Self Doubt comes in many forms and flavors. We can see it in all aspects of our life or in very specific parts of our existence. It’s a feeling that plagues the young, the old, and the middle-aged. A very difficult emotion to contend with, it can capsize our rickety rowboat of a life at any time, anywhere. For some it’s a constant. The questions and negative self talk come at them all day every day. “Am I doing this wrong?” “Who let me have this job? I’m completely incompetent.” “I don’t deserve friends like this.” “My partner is crazy for loving me.” These thoughts and the feelings that come with them can be crippling, breeding anxiety and a feeling of being completely ineffectual at your job, your life, and your relationships.

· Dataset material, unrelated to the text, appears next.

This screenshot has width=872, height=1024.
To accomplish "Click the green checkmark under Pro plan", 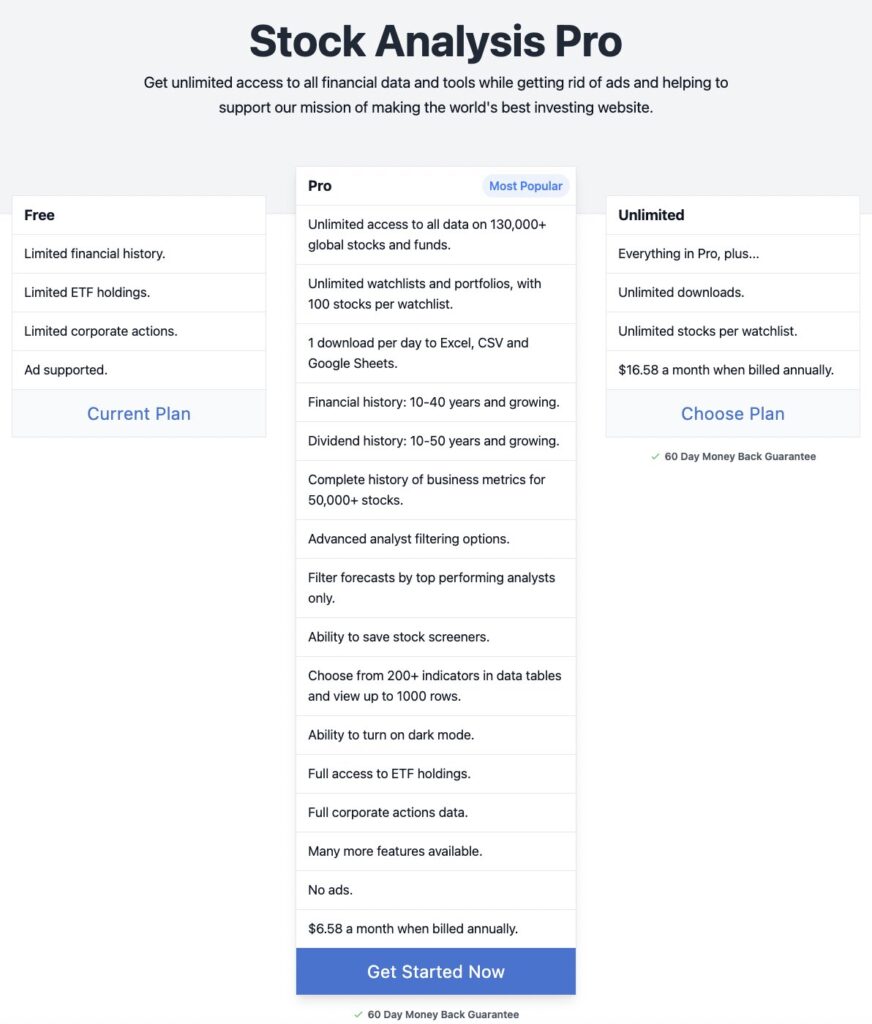I will click(358, 1014).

So, where does this self-doubt come from? Most psychological theories would tell you it began in childhood. Erickson’s psychosocial stages assert that between the ages of 18 months and 3 years old we all struggle with the crisis of autonomy vs. shame and doubt. To be autonomous your parents must allow you to be more independent, and support and encourage exploration. If this does not happen and you cant move through this stage successfully you end up feeling a sense of shame and doubting your own abilities (http://www.simplypsychology.org/Erik-Erikson.html). Attachment theory also indicates that unless you form a secure attachment with your caregiver you are likely to feel unworthy, unable to form healthy relationships, and have a feeling of doubt in your ability to give and receive care (https://www.psychologistworld.com/developmental/attachment-theory.php). Simply put if one is not encouraged, supported, allowed to be independent, nurtured, and loved they may suffer with some form of self doubt at some point in their lives. Now that we know where it comes from, what do we do about it?
1. Talk about it
When we have issues that stem from early childhood experiences it is best to try and sort through them with a trained professional. If you have chronic self-doubt seek out a therapist and start delving into your past. Discover what may have contributed to these feelings and start working through them.

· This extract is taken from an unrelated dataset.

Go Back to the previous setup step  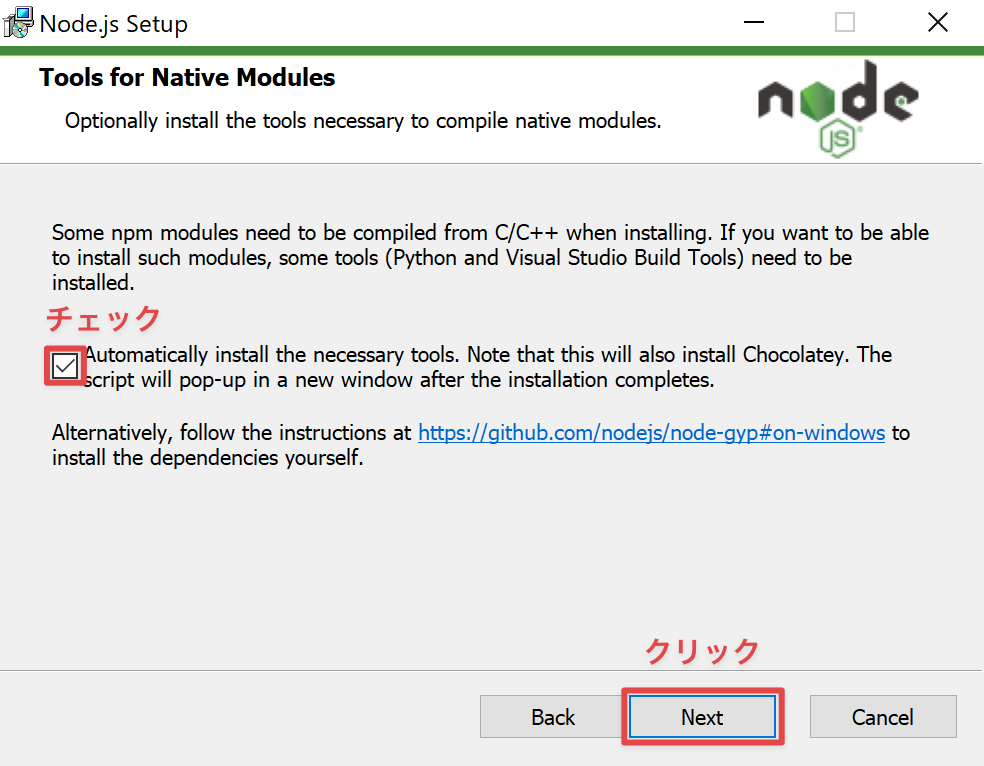[553, 717]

2. Understand and have Compassion for Yourself
This is a very difficult thing to do when you have a pattern of blaming yourself for what is wrong in your life. Start small. When you have a doubting thought look at it and literally talk to yourself. Even if some element of the thought is true focus on the positive or strengths you have and try and combat the negativity you are so used to.
3. Remember YOU are in charge of your own life
You have the all the power in you life. You dictate what you want, need and choose to have . You are not your negative thoughts about yourself. Empower yourself to be the person you want to be and remember that you have the power to change.
4. Have awareness of when the feelings of self-doubt crop up
Self doubt can often feel like just an overwhelming feeling of “I cant.” Try to focus in and be aware of the moments where doubt enters your mind. Are you always at work? With your partner? With friends? Notice when you doubt yourself most and start identifying triggers. Once you know when it happens your half way to understanding why its happening.
Not being confident in who you are or what you are doing can feel crippling. It can lead to career, life, and relationship changes that are not authentic to who you really are. Self-doubt impedes are moments of pleasure and makes everything seem like it is much harder work than it actually it. Understanding, talking about, and working through these feelings can lead to so many positive changes in your life. I’m not going to lie, exploring these feelings can also be painful and difficult but in the end having confidence in who you are, what you want, and your choices will be totally worth it.